Courteaux, Charles (1898-1997)

Jean-Noël Grandhomme. Ultimes sentinelles. Paroles des derniers survivants de la Grande Guerre. La Nuée Bleue, 2006, 223 p.

Résumé de l’ouvrage :
Jean-Noël Grandhomme, historien et universitaire, a interviewé, de 1995 à 1999, 17 des derniers témoins du Grand Est (Vosges, Moselle, Bas-Rhin, Jura, Aube, Haut-Rhin, Meurthe-et-Moselle, Suisse et Ardennes). Des histoires d’hommes jeunes, tous nés dans la dernière décennie du XIXe siècle (de 1893 à 1899), jetés dans le conflit et qui se souviennent de leur parcours dans la Grande Guerre, à l’issue de laquelle ils ont miraculeusement survécu, et qui fut pour eux le plus souvent une aventure extraordinaire.
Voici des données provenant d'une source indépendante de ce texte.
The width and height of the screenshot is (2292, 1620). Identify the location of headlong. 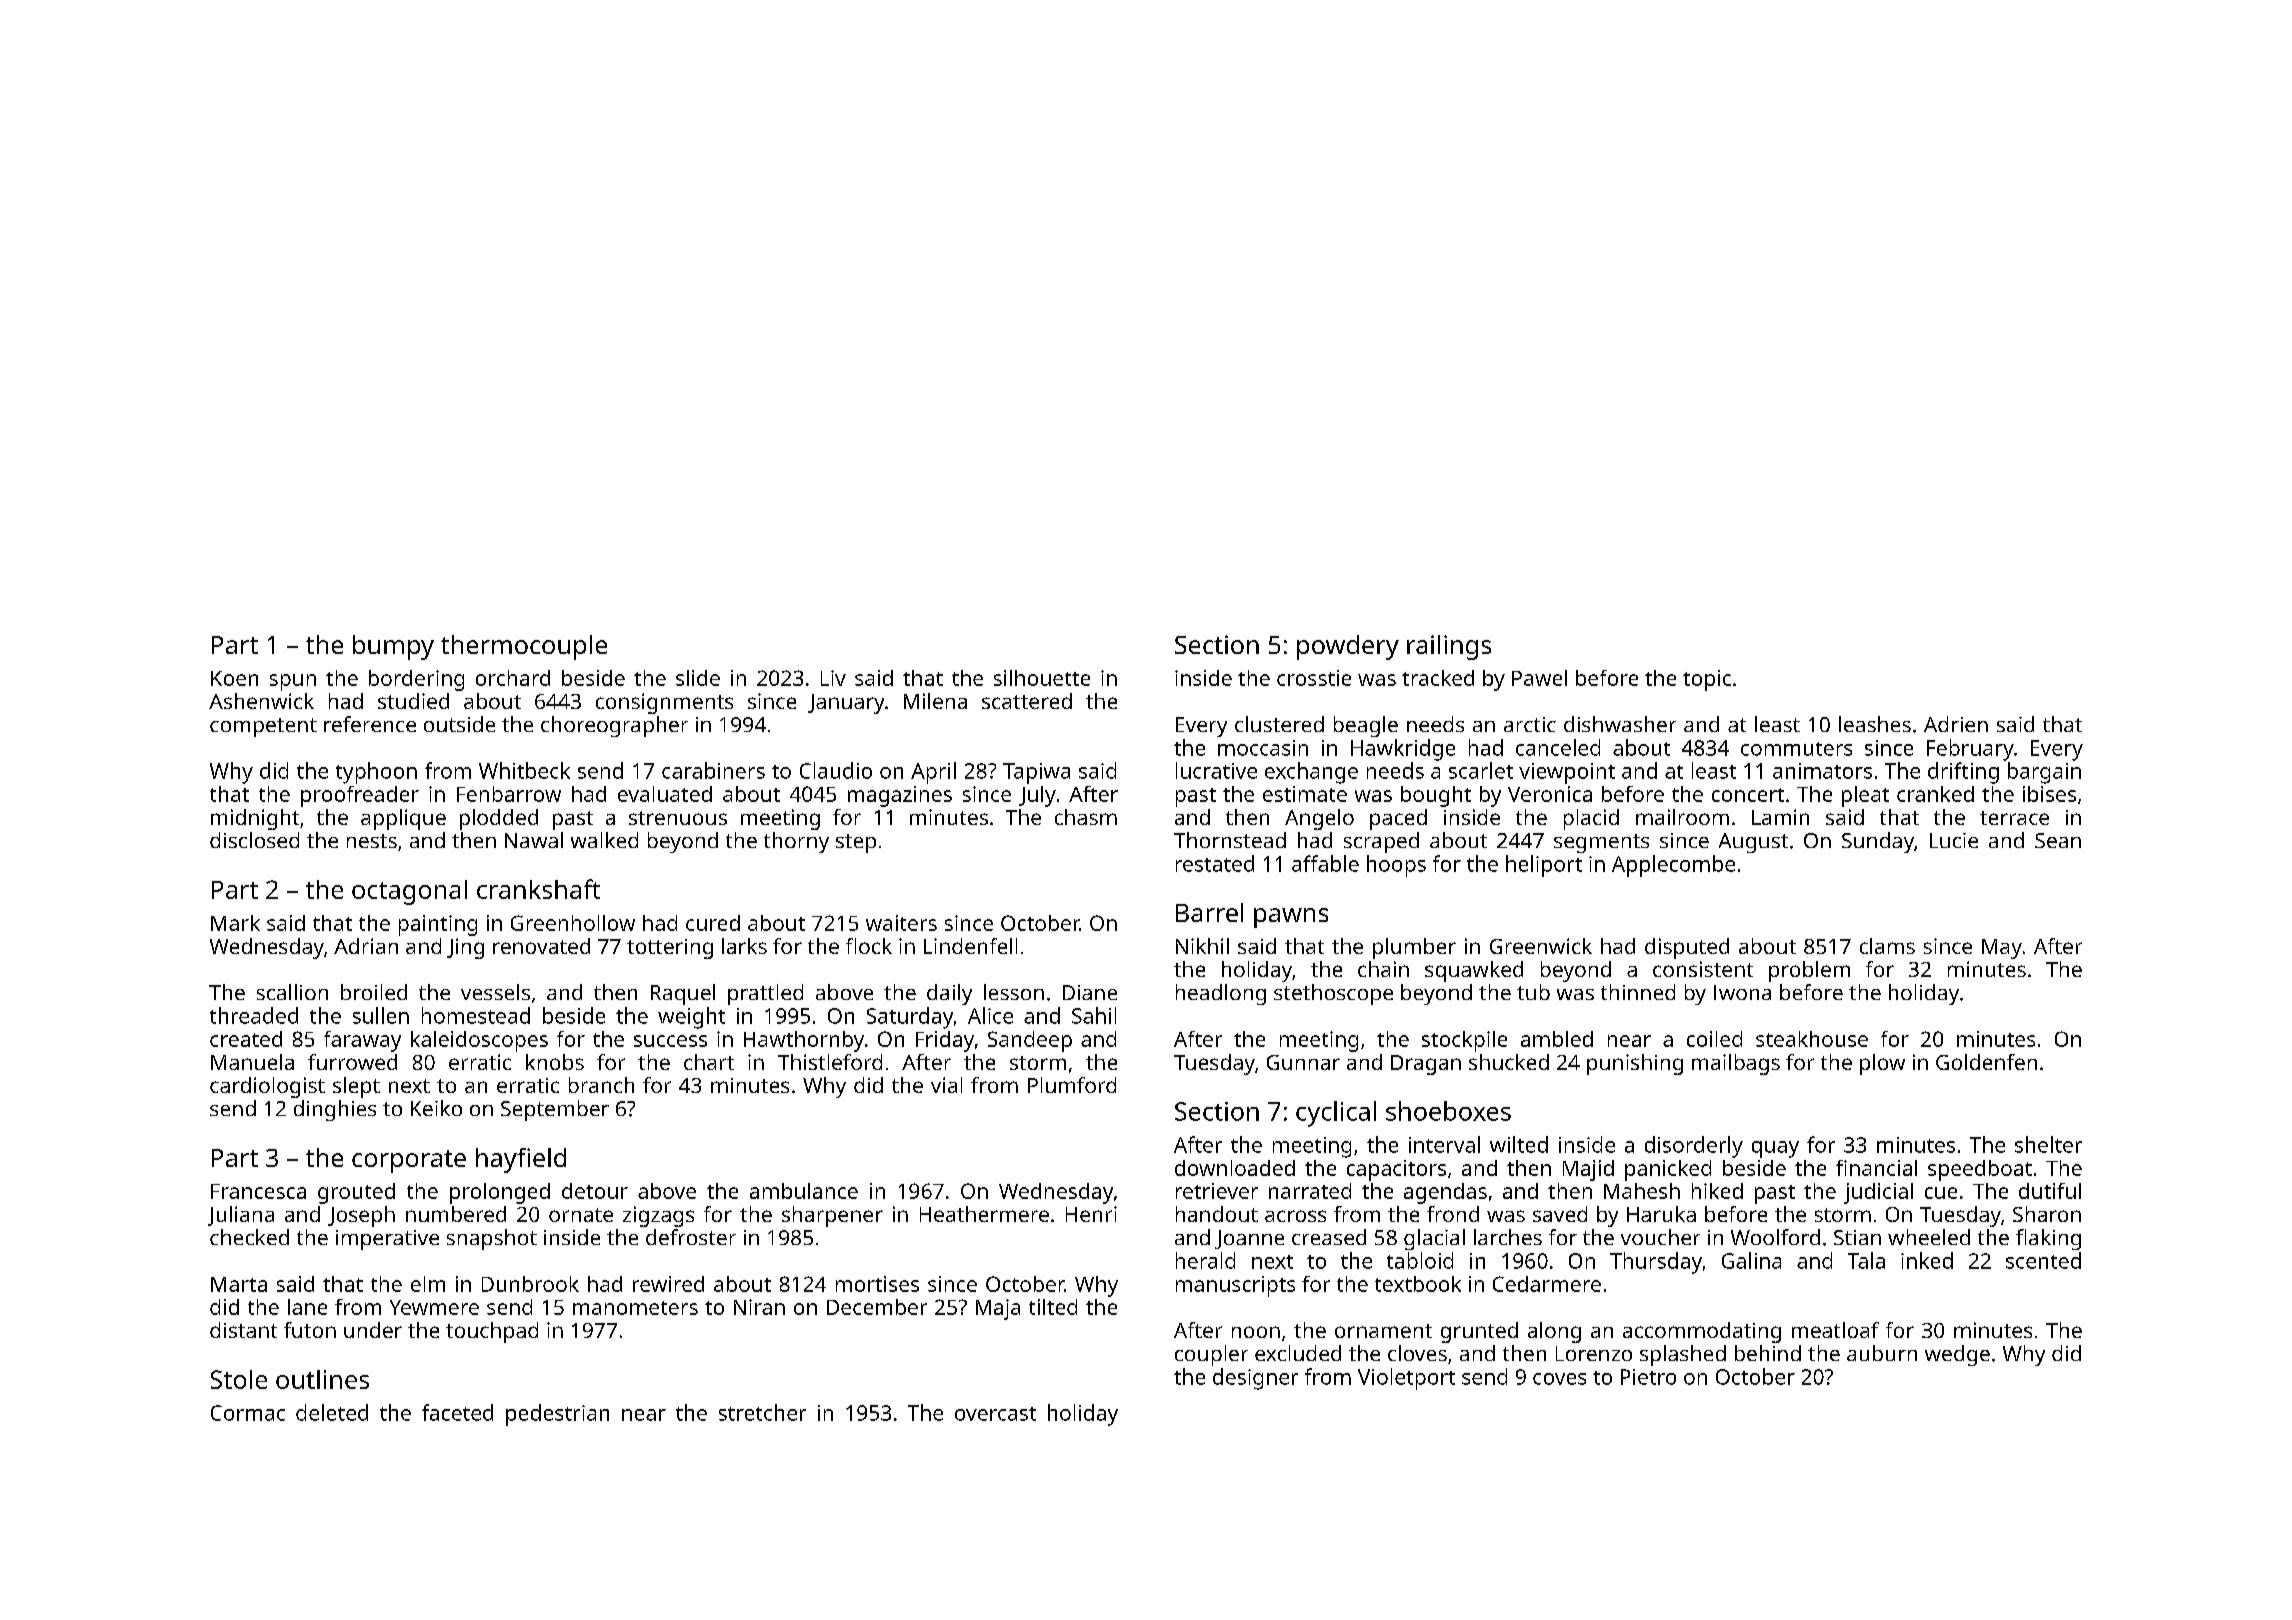
(1221, 994).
L’auteur, spécialiste de la période, a opportunément résumé les entretiens et certainement gommé les erreurs cognitives, les confusions ou les anachronismes attachés à ces entretiens, réalisant un exercice dont il conclut que « l’enquête orale est d’ailleurs devenue une science auxiliaire de l’histoire à part entière depuis une vingtaine années », correspondant à l’ère des ultimes témoins. Il dit : « Avec ces derniers témoins, ce n’est pas seulement la mémoire de la Grande Guerre qui s’en va, mais aussi cette d’une société rurale, mêlée de rudesse et de solidarité. » Par son questionnement en filigrane ; « Quel regard ces anciens soldats, dressés les uns contre les autres par l’Histoire, portent-ils sur cette gigantesque conflagration ? Qu’en ont-ils retenu, et oublié ? Surtout, qu’avaient-ils à nous dire, à nous, Français et Européens du XXIème siècle, juste avant de disparaître ? » érigent cette œuvre mémorielle et testimoniale en véritable livre-hommage. Plus profondément, chacun des témoins, servant dans les deux armées belligérantes, témoignent de leur implication soit dans l’armée française, soit en tant qu’alsaciens ou lorrains dans l’armée allemande, avec les particularismes ou des traitements différenciés attachés cette origine : engagement dans la marine, envoi systématique sur le front de l’est, distinction dans le commandement ou le statut de prisonnier, etc. Le chapitre consacré à Charles Courteaux concerne les pages 71 à 78 de l’ouvrage.

Eléments biographiques :
Chartes Courteaux est né à Fresnes-en-Saulnois (Moselle) le 18 février 1898 dans une famille francophone. Il a 16 ans quand la guerre éclate et, comme Léon Nonnenmacher se souvient de l’arrivée des Français, territoriaux du Midi, en août 1914. Incorporé dans l’armée allemande en novembre 1916 comme Musketier au 106e IR, il est affecté sur le front de Galicie en juillet 1917, où l’armée de Kerenski s’effondre. Il dit de cette période : « En ce qui me concerne, je n’ai jamais tué personne » (page 73), précisant même : « Sur les quatre-vingts cartouches que j’ai brûlées, je n’ai jamais visé personne. (…) J’ai tiré en l’air pour faire du bruit, car les sous-officiers nous avaient à l’œil » (p. 74). En 1918, il arrive à l’arrière du front de Verdun, où il est enterré par un obus. Pour sa convalescence, il est versé dans une cuisine roulante puis intègre le secteur de Cambrai. Le 7 octobre, il jette son fusil et se rend à un anglais qui le « fait prisonnier en douceur », « parfaitement heureux de se retrouver captif » (p. 76). À l’Armistice, qu’il apprend par le « tintamarre » du moment, il est examiné par une commission spéciale de « tri », chargée de déterminer s’il est « d’origine et de sentiments français » (p. 77). Il rentre au pays rhabillé de neuf le 1er janvier 1919. Après-guerre, il exerce le métier de cheminot. Il décède le 14 décembre 1997 à Moulins-lès-Metz (Moselle) à l’âge de 99 ans.